YOUR ASSIGNMENT ▸ Output every entry exactly as it appears.

>>>

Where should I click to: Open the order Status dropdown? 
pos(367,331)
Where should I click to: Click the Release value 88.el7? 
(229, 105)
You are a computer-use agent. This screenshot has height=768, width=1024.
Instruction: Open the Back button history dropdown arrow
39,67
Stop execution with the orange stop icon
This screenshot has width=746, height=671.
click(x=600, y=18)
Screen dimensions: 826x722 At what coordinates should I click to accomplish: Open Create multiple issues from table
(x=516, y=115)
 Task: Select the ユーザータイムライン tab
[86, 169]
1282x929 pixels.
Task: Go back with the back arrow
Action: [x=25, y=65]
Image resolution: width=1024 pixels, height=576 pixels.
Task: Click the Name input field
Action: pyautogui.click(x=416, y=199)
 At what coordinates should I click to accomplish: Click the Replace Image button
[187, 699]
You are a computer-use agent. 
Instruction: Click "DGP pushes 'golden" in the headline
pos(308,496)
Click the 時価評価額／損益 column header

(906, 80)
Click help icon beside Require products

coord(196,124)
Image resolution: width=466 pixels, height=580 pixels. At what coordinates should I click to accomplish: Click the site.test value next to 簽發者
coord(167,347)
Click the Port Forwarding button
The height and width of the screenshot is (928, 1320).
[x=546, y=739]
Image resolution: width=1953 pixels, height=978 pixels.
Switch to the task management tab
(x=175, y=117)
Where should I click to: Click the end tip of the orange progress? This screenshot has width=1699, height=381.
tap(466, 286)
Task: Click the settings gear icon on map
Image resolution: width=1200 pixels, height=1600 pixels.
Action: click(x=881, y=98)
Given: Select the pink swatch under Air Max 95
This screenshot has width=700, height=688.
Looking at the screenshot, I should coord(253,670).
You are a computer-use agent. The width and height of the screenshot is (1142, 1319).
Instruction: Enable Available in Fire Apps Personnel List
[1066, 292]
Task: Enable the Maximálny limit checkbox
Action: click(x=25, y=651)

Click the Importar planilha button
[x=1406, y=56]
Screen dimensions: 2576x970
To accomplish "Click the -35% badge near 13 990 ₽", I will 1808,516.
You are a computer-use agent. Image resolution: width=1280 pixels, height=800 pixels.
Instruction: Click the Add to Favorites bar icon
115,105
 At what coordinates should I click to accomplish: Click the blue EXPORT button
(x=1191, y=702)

<<<

ANSWER BOX ▸
Where should I click to: Open the order Status dropdown? 
pos(367,331)
Where should I click to: Click the Release value 88.el7? 
(229, 105)
You are a computer-use agent. This screenshot has height=768, width=1024.
Instruction: Open the Back button history dropdown arrow
39,67
Stop execution with the orange stop icon
This screenshot has width=746, height=671.
click(x=600, y=18)
Screen dimensions: 826x722 At what coordinates should I click to accomplish: Open Create multiple issues from table
(x=516, y=115)
 Task: Select the ユーザータイムライン tab
[86, 169]
1282x929 pixels.
Task: Go back with the back arrow
Action: [x=25, y=65]
Image resolution: width=1024 pixels, height=576 pixels.
Task: Click the Name input field
Action: pyautogui.click(x=416, y=199)
 At what coordinates should I click to accomplish: Click the Replace Image button
[187, 699]
You are a computer-use agent. 
Instruction: Click "DGP pushes 'golden" in the headline
pos(308,496)
Click the 時価評価額／損益 column header

(906, 80)
Click help icon beside Require products

coord(196,124)
Image resolution: width=466 pixels, height=580 pixels. At what coordinates should I click to accomplish: Click the site.test value next to 簽發者
coord(167,347)
Click the Port Forwarding button
The height and width of the screenshot is (928, 1320).
[x=546, y=739]
Image resolution: width=1953 pixels, height=978 pixels.
Switch to the task management tab
(x=175, y=117)
Where should I click to: Click the end tip of the orange progress? This screenshot has width=1699, height=381.
tap(466, 286)
Task: Click the settings gear icon on map
Image resolution: width=1200 pixels, height=1600 pixels.
Action: click(x=881, y=98)
Given: Select the pink swatch under Air Max 95
This screenshot has width=700, height=688.
Looking at the screenshot, I should coord(253,670).
You are a computer-use agent. The width and height of the screenshot is (1142, 1319).
Instruction: Enable Available in Fire Apps Personnel List
[1066, 292]
Task: Enable the Maximálny limit checkbox
Action: click(x=25, y=651)

Click the Importar planilha button
[x=1406, y=56]
Screen dimensions: 2576x970
To accomplish "Click the -35% badge near 13 990 ₽", I will 1808,516.
You are a computer-use agent. Image resolution: width=1280 pixels, height=800 pixels.
Instruction: Click the Add to Favorites bar icon
115,105
 At what coordinates should I click to accomplish: Click the blue EXPORT button
(x=1191, y=702)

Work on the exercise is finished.